**Instructions to follow**
The answer must give back every line of the data exactly, with no pictures.

[Pixel coordinate grounding data]
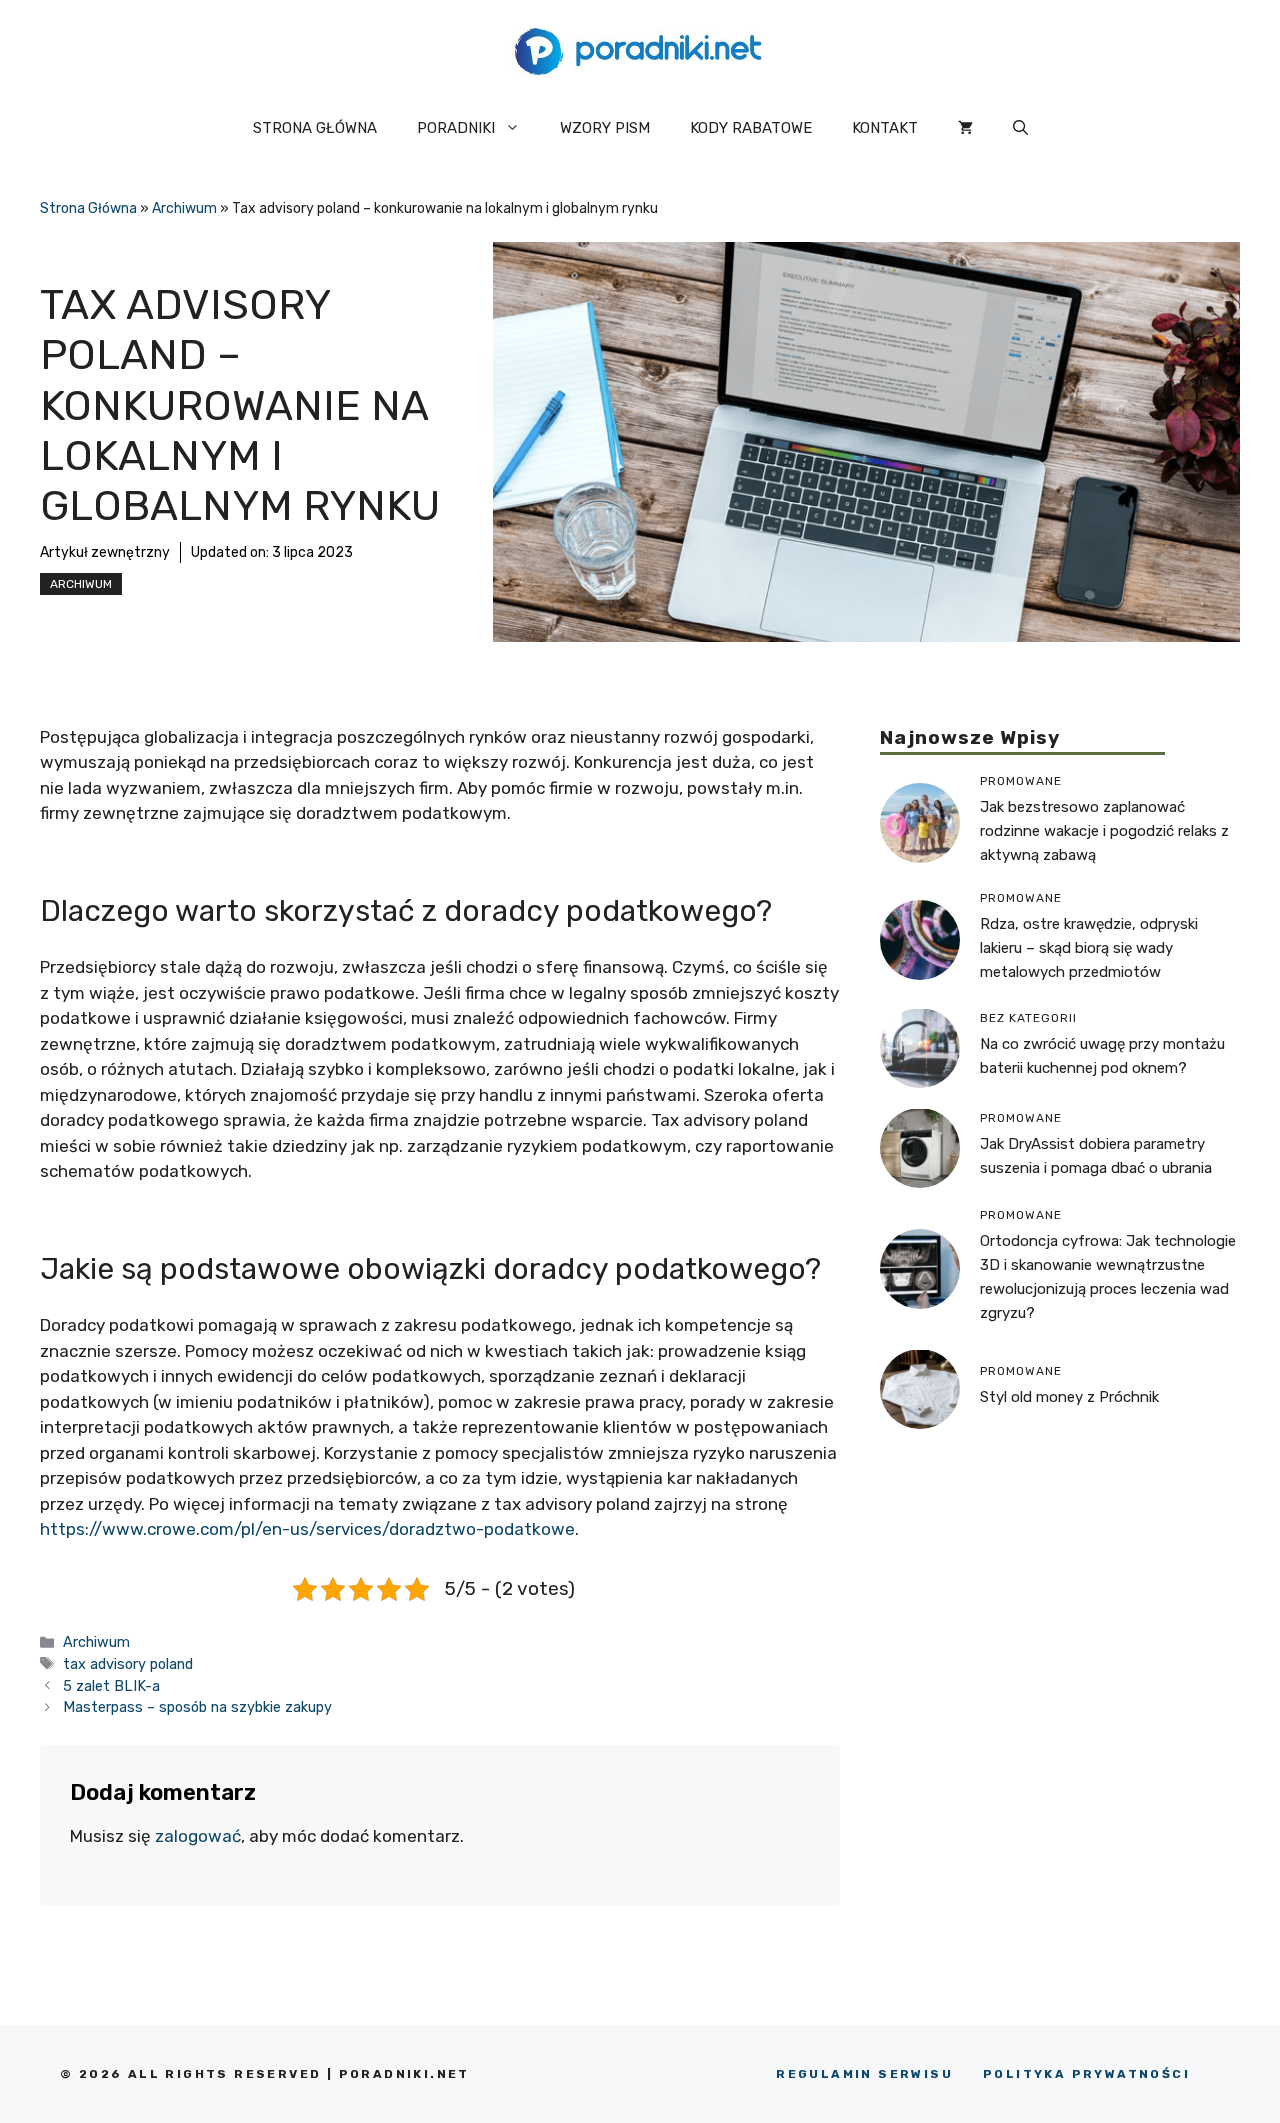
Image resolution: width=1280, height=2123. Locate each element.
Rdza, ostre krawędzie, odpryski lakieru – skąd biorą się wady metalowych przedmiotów (1089, 947)
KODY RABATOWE (751, 128)
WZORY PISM (605, 128)
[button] (1020, 128)
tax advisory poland (128, 1664)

**Expected answer**
Image resolution: width=1280, height=2123. Locate each element.
Rdza, ostre krawędzie, odpryski lakieru – skąd biorą się wady metalowych przedmiotów (1089, 947)
KODY RABATOWE (751, 128)
WZORY PISM (605, 128)
[button] (1020, 128)
tax advisory poland (128, 1664)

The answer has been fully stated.